Review: “Sing Street” de John Carney

Nem todo filme precisa ser revolucionário, inovar na linguagem ou fugir do lugar comum para ser marcante ou mesmo um clássico. Alguns filmes, exatamente por serem previsíveis, funcionam por seu ar de familiaridade que facilmente convence o público a embarcar na jornada. Musicais tendem a seguir essa linha e geralmente cativam mais quando tentam menos. “Sing Street”, não propriamente um musical no estilo “pessoas começam a cantar e dançar no meio da rua”, aposta em uma história óbvia para convencer ao público daqueles sentimentos bastante comuns.

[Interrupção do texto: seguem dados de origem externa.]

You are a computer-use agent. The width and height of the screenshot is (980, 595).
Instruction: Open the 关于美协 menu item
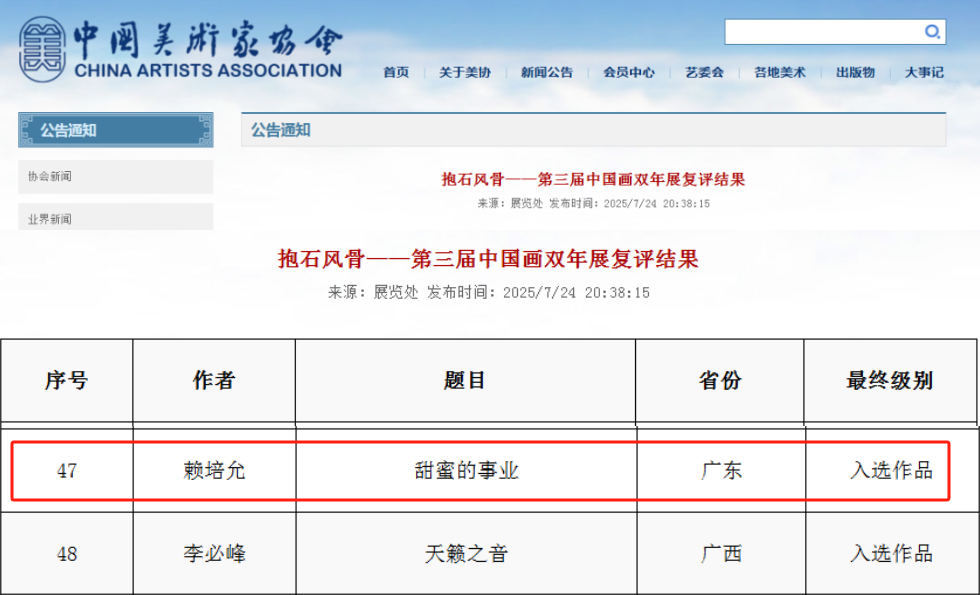(465, 72)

O filme começa em 1985 em Dublin, quando um jovem adolescente tem que ir estudar em uma nova escola por conta da crise financeira da família. Um dia conhece uma garota do outro lado da rua do colégio novo e resolve tentar conquistá-la. Como cantada diz que tem uma banda e ela parece interessada. Como ele não tem uma banda, chama um novo amigo (o “empresário”) para formar uma e poder gravar um clipe com sua nova musa.

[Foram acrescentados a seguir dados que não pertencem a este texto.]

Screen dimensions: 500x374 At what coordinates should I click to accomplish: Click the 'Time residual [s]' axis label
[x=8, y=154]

E é só isso que “Sing Street” propõe a oferecer. Não existe reviravolta, tramas paralelas, mudança de tom. É a história de um garoto que escreve músicas para seu interesse romântico. E de vez em quando eles gravam um clipe ou cantam em um show. Em sua tremenda simplicidade, o filme convence fácil. Não tem cinismo, não tem hipocrisia em relação ao tema musical. O garoto gosta da garota e canta para ela. E, como as músicas originais são bem boas, o público se encanta.

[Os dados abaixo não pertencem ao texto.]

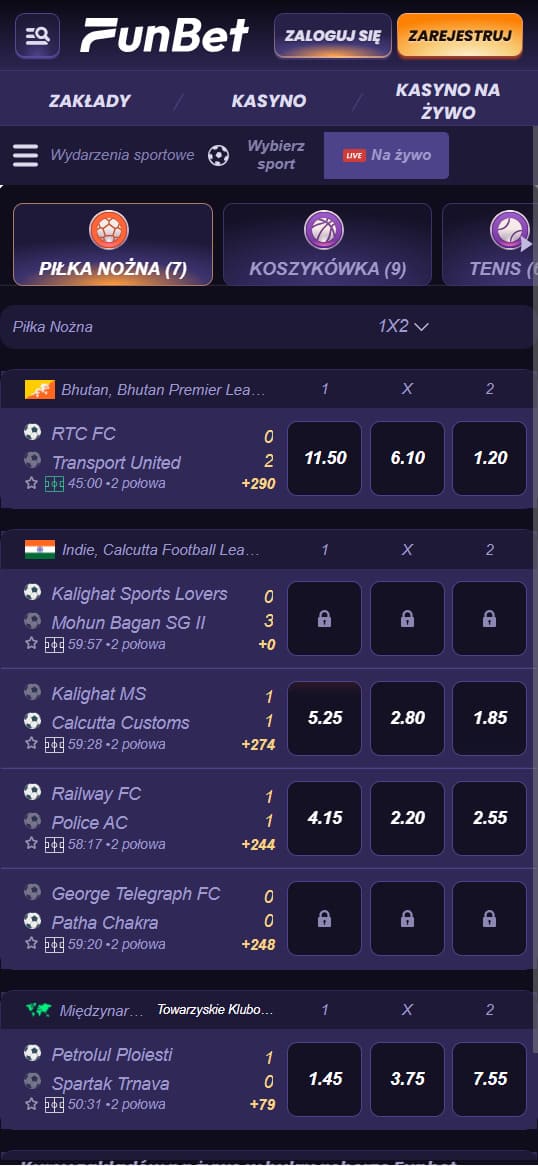Switch to the Kasyno na żywo tab
The height and width of the screenshot is (1166, 538).
click(x=448, y=101)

Aproveitando o ambiente “rock dos anos 80” e suas propriedades e inovações (o punk ou videoclipes), a  trilha sonora também tem pitadas de Duran Duran, A-Ha, The Clash, The Cure, Hall & Oates. O roteiro tem um profundo respeito pelo clima da década e a produção sem exageros funciona muito bem. Mas são as músicas inéditas compostas pelo diretor e roteirista John Carney – que poderiam muito bem ter sido lançadas em 1985 – que mais encantam. Elas funcionam tanto como recurso narrativo, ao explicar certos pontos emocionais do protagonista, como por serem simplesmente divertidas mesmo. Destaque para a cena musical de “Drive Like You Stole It“, charmosíssima até não caber mais na tela.

John Carney é o diretor de “Apenas Uma Vez” e “Mesmo Se Nada Der Certo” e tem uma familiaridade com filmes que usam música como ponto central da narrativa. “Sing Street” é um tanto quanto mais adolescentil e ingênuo que seus trabalhos anteriores, ao mesmo tempo que por essa razão que encanta com mais facilidade. O charme da história é indiscutível. Com destaque especial para o elenco, que inclui o estreante Ferdia Walsh-Peelo como o jovem apaixonado Conor. Ferdia tem carisma e canta bem, carrega o filme com naturalidade. Sua musa é Lucy Boynton, que também deve ser a musa do diretor, pois sua câmera ama ela! E Lucy realmente é uma mulher incrivelmente fotogênica, além de passar um ar posh a sua Raphina que cai como uma luva na história.

Quem não se apaixonaria?

O resto do elenco inclui Jack Reynor (“Transformers: A Era da Extinção”), Aidan Gillen, Maria Doyle Kennedy e Mark McKenna como o Lennon para o McCartney de Connor.